*ЗАДАНИЕ*.
Выпишите в начальной форме все фамилии, которые встречаются в отрывке ниже как существительные.

*ОТРЫВОК*.
---*---

Поэт любовно погладил старинную книгу и бережно сложил в небольшую кожаную сумку, которую носил через плечо.
- Я не рассказывал вам, что меня Пазолини приглашал на роль Христа в своём фильме «Евангелие от Матфея», а?
- Слышали что-то… - смущенно сказал я.
- Неужели?! – изумлённо ахнула Галя, не поддержав мою реакцию.
- Брал без проб, представьте себе. Мы познакомились в Хельсинки на фестивале молодёжи в 1962-м. Он хотел изобразить Христа революционером, бунтарём. Конечно, мне не разрешили сниматься. Хрущёву итальянские деятели культуры и компартии написали письмо с просьбой позволить поэту сняться в фильме знаменитого режиссёра – итальянского коммуниста. Но Хрущёв в бога не верил, да и в итальянский вариант коммунистической партии тоже не очень. А, может, просто был в плохом настроении. Кстати, я не случайно вспомнил о Пазолини в связи с Тарковским. У них есть что-то общее, какое-то лермонтовское начало, ощущение трагичности жизни. Пазолини, между прочим, начинал как поэт – он и кино воспринимает как поэт.

---*---

*СОБРАННЫЕ ДАННЫЕ*.

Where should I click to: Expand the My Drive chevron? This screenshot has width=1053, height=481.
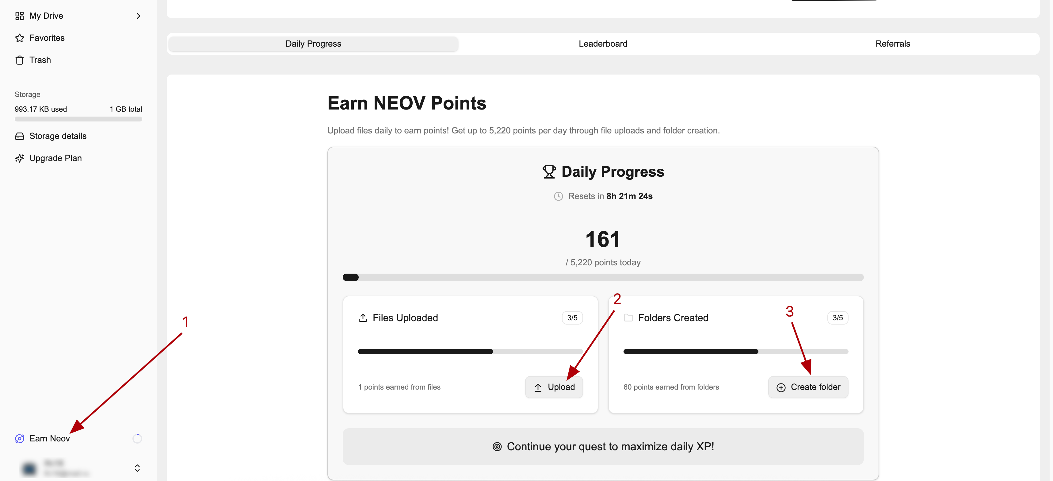[x=138, y=16]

---*---

*ОТВЕТ*.
Пазолини, Хрущёв, Тарковский